We may even believe, as the first century Pharisees and religious leaders felt, that wealth is a sign of God's blessing (Satan can bless as well, see Luke 4:5 - 7). Superficial judgments regarding whom we should accept or reject, based on things like dress, are many times wrong because we do not take into account a person's character and heart, as James further points out.
Did not God Himself choose the poor of this world, rich in faith, and heirs of the kingdom, which He has promised to those who love Him? . . .
God tells us he does not judge based on how people dress or what they physically look like but by their heart (1Samuel 16:6 - 7).
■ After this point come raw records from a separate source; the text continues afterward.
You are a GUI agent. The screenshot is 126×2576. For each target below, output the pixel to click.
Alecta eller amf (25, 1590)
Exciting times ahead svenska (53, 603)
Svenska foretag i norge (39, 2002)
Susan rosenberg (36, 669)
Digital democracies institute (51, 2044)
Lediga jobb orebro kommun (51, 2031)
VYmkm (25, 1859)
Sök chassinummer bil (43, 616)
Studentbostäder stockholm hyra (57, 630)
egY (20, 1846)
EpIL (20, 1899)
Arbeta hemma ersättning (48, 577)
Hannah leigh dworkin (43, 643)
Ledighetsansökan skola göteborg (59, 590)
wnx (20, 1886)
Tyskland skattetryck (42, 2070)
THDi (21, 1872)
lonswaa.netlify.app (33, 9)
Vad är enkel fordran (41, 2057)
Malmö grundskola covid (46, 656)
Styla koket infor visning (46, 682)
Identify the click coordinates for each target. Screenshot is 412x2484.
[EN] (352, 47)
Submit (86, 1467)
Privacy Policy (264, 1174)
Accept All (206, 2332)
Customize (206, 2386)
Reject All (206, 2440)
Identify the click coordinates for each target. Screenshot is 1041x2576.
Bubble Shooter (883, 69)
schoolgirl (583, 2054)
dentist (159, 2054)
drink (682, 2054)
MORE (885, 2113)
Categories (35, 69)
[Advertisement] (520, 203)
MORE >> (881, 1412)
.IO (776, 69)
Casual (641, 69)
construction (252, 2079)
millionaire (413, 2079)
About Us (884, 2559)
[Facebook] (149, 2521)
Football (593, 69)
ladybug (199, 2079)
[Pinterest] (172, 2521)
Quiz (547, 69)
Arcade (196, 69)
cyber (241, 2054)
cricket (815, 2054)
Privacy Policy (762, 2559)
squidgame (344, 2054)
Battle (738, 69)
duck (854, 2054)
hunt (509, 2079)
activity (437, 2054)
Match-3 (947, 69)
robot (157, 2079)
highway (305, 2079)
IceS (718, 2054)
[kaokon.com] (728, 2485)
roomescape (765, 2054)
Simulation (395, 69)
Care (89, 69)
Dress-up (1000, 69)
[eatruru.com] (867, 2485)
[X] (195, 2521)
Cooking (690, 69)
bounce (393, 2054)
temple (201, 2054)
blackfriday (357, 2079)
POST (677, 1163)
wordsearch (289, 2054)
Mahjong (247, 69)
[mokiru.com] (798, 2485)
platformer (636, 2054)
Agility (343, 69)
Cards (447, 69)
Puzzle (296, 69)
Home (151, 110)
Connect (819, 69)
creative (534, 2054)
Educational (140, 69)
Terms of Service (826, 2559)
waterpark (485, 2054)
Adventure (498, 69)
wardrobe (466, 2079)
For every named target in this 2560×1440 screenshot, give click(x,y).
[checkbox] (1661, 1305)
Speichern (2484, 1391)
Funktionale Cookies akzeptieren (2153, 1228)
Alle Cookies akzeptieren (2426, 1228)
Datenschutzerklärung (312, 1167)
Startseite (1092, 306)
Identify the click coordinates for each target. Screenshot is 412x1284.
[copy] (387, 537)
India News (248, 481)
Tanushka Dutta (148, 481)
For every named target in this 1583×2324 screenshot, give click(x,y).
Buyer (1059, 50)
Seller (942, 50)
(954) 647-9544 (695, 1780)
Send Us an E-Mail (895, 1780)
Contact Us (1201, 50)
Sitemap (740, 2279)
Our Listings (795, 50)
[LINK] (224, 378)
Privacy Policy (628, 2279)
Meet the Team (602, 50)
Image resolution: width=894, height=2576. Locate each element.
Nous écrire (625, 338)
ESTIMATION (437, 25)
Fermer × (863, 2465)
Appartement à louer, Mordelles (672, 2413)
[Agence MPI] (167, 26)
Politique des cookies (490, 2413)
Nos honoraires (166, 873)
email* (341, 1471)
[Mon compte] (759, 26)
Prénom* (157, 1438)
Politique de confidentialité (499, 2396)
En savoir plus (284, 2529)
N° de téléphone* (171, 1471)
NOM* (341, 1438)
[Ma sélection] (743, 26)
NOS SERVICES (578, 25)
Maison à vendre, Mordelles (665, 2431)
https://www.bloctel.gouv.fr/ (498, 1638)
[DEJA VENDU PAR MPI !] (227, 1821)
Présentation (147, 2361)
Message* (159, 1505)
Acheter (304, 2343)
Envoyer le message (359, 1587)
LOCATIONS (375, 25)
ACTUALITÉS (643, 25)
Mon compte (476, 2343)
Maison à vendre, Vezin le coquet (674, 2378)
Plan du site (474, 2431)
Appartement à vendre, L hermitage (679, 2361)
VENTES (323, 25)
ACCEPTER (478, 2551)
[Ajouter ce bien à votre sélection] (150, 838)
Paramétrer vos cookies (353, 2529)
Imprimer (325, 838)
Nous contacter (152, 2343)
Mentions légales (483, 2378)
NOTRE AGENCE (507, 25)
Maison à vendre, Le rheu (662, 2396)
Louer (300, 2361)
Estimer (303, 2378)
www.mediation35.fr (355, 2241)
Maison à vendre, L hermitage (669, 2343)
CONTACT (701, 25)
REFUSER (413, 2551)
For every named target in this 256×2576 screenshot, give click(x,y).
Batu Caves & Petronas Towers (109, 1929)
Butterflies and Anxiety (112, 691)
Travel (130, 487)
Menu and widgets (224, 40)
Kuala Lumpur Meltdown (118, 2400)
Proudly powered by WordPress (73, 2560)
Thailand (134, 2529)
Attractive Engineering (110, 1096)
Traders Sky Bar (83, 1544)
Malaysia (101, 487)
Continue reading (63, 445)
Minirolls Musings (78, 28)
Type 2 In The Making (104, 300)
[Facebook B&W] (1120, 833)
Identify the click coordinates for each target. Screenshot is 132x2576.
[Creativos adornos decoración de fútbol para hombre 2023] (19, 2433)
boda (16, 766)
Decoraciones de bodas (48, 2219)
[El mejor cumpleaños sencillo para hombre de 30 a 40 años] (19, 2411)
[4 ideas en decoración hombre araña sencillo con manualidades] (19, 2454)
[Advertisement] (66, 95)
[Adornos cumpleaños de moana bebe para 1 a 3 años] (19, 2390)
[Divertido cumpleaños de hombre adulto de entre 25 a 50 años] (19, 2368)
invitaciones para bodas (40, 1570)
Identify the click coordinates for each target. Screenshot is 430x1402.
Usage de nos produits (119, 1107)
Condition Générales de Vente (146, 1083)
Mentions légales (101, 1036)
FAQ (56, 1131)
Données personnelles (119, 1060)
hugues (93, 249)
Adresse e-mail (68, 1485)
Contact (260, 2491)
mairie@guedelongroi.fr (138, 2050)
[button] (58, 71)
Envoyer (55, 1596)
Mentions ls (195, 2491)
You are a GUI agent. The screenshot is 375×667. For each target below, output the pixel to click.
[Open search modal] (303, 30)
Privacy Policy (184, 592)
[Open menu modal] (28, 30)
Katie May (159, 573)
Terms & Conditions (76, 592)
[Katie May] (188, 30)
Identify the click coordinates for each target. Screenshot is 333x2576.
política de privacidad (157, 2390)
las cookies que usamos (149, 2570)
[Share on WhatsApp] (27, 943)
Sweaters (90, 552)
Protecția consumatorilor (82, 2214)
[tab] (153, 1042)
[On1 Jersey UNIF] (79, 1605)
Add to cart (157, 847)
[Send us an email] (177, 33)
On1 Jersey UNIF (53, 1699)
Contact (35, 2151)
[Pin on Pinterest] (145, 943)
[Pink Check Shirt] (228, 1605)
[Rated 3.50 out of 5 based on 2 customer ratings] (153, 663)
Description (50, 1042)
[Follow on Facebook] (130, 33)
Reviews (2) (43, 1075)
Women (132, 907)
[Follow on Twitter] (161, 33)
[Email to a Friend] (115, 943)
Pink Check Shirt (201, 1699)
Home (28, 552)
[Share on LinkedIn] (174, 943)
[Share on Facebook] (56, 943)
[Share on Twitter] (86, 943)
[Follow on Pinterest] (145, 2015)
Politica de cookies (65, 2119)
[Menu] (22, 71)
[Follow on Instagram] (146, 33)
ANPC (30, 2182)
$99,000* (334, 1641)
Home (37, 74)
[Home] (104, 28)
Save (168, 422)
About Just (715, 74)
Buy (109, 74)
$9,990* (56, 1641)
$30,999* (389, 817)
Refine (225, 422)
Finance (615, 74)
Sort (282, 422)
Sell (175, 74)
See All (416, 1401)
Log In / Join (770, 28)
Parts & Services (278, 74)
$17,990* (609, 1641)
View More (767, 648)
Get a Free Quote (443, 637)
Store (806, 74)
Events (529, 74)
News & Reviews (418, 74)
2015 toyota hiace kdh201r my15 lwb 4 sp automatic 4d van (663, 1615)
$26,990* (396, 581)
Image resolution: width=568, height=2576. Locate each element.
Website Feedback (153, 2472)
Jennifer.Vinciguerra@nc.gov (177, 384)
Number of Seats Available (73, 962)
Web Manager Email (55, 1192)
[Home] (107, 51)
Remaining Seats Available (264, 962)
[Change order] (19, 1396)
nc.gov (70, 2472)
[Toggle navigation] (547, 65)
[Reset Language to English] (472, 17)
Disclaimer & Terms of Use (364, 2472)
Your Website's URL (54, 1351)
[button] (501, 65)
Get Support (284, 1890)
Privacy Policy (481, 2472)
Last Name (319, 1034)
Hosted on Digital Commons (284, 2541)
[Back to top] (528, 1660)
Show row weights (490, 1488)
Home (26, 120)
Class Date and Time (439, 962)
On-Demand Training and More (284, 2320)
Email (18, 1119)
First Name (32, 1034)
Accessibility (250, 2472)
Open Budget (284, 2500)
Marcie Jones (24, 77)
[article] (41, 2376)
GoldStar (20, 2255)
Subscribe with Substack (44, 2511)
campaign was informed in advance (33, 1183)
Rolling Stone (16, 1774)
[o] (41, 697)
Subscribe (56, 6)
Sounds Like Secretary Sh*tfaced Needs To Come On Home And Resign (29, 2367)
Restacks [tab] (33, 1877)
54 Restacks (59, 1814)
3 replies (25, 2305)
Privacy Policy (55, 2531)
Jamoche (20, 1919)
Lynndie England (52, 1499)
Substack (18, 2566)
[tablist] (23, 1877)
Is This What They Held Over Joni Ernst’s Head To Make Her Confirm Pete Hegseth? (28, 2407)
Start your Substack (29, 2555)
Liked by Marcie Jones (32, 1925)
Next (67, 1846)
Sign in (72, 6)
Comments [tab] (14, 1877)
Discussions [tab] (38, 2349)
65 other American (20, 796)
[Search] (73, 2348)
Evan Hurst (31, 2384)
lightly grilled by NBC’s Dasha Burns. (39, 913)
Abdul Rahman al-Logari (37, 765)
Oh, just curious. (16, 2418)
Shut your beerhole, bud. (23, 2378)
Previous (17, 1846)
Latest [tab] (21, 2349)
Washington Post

Christ himself commanded we are not to judge others based strictly on their outward appearance (John 7:24).
It is important to realize that the Bible does not command us to dress according to "the upper class style of the day" and does not lay out set rules for any dress code. Would services be better if all men wore tuxedos and women wore formal gowns? Should men always wear suits and ties? Should women always wear high heels? There does not seem to be any biblical precedent for any of these things.
Paul teaches that the location Christians gather to worship God should not be a place where impressive clothing is shown off for its own sake (1Timothy 2:9).
While the Bible condemns a strict dress code requiring those who attend services to wear expensive or fancy clothes, it may be expedient (as well as required legally) to have a common sense policy regarding clothing. For example, some restaurants post a "no shoes, no shirt, no service" sign on their door. This is because local ordinances regarding protecting public health and safety require it.
Church groups, especially those who meet in facilities they do not own (e.g. hotel meeting rooms, banquet halls, etc.) should adhere to the appropriate attire guidelines and laws of the place they meet at and any local code. If there is flexibility, however, a more lenient dress code (if any) should be adopted.